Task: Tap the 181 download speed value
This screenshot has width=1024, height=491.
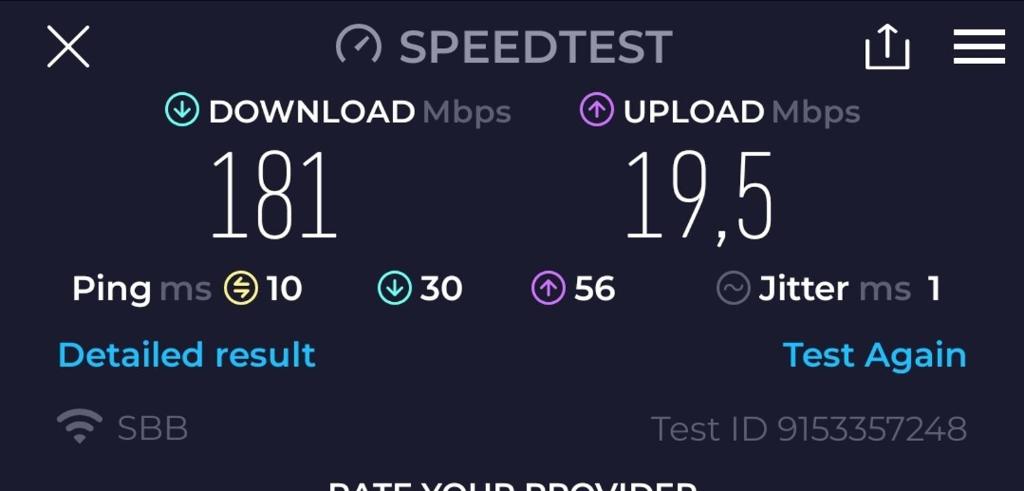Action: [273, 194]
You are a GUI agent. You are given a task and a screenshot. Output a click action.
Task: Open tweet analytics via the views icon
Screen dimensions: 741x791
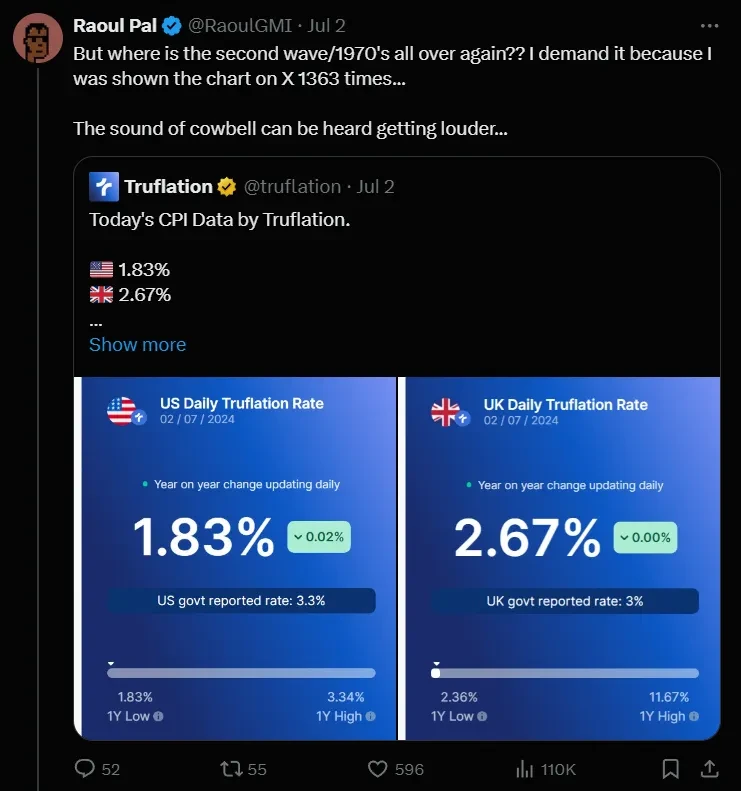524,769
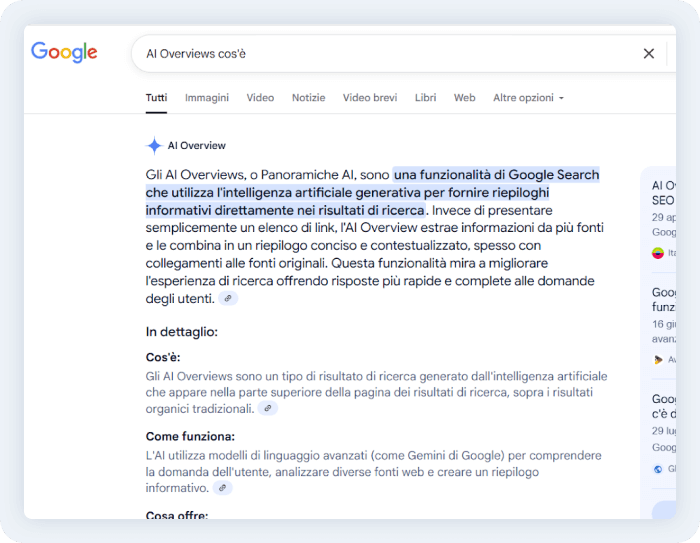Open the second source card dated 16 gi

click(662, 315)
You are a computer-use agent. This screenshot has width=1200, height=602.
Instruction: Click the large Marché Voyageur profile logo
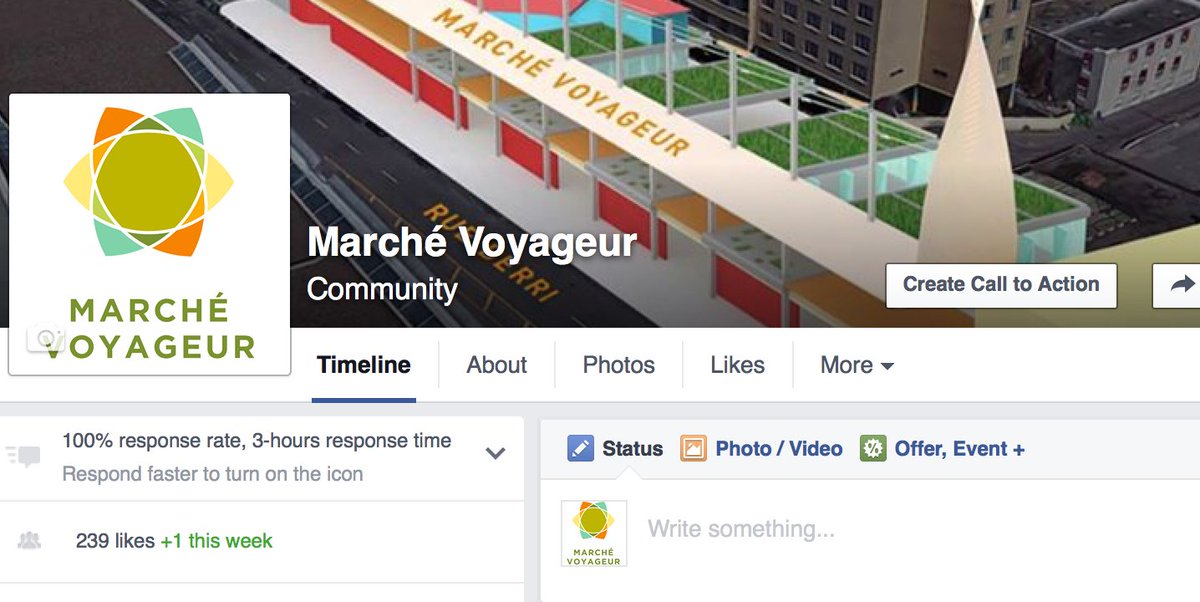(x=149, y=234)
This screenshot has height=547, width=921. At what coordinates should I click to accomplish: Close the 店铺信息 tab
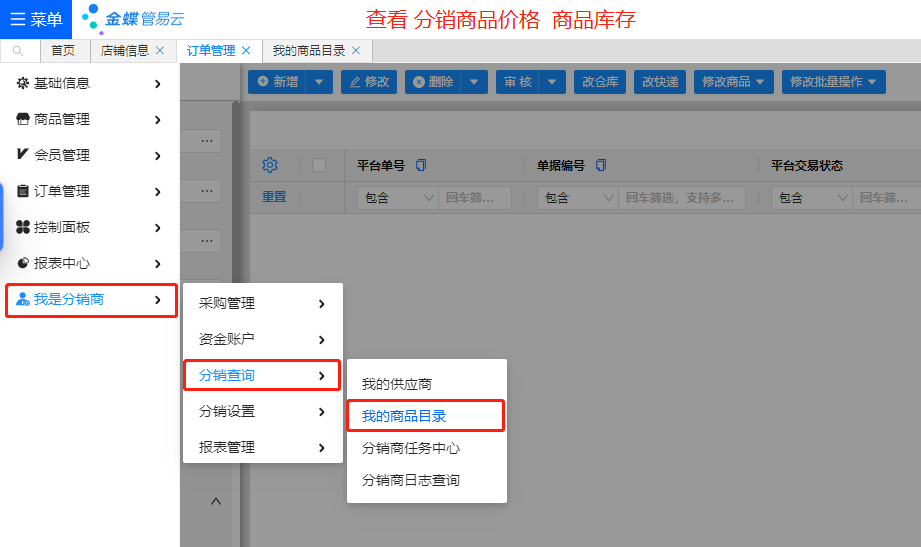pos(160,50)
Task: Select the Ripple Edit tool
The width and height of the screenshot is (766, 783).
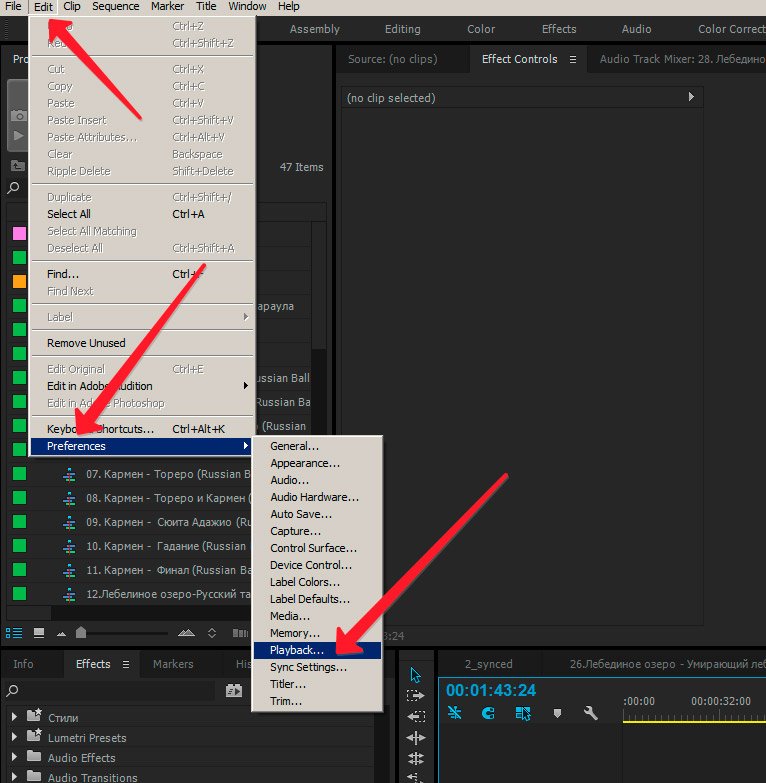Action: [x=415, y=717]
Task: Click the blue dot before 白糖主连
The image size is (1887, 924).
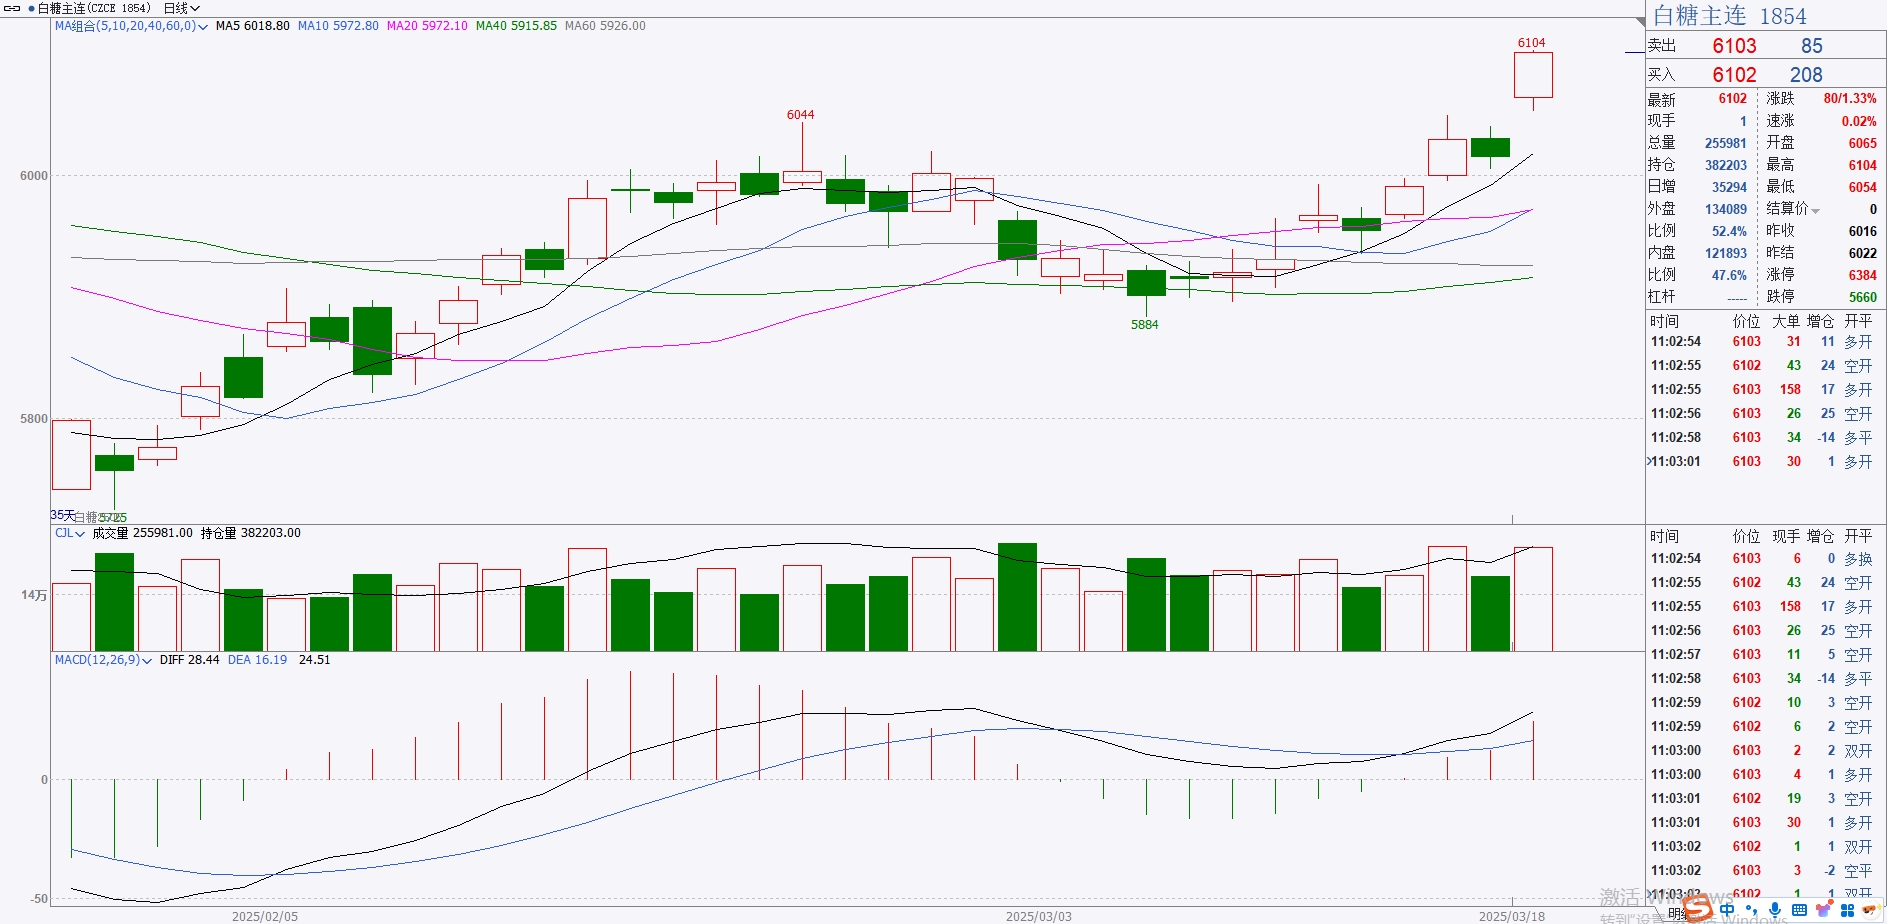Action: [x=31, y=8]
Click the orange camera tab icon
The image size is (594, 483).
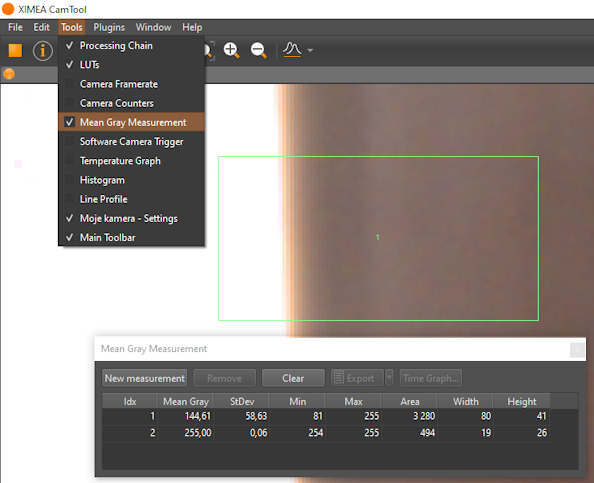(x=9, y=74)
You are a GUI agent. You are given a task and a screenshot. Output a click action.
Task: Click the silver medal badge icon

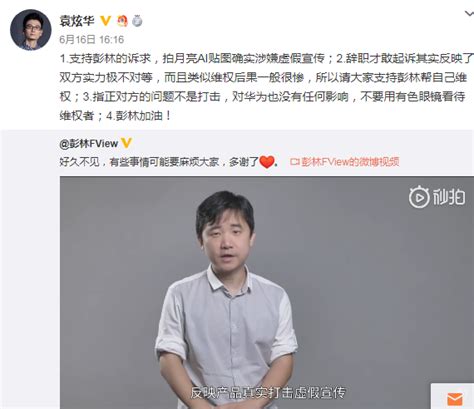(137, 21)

## Description of the task:
Exactly the lines from the one with "This screenshot has height=547, width=921." through the end of the records are to be repeated, both ends included, and pictures are to be omitted.

## Solution to this task:
This screenshot has height=547, width=921. At what coordinates should I click to accomplish: Close the 店铺信息 tab
pos(160,50)
Task: Select the Ripple Edit tool
The width and height of the screenshot is (766, 783).
Action: [x=415, y=717]
Task: Click the blue dot before 白糖主连
The image size is (1887, 924).
Action: [x=31, y=8]
Click the orange camera tab icon
The image size is (594, 483).
(x=9, y=74)
You are a GUI agent. You are given a task and a screenshot. Output a click action.
Task: Click the silver medal badge icon

(137, 21)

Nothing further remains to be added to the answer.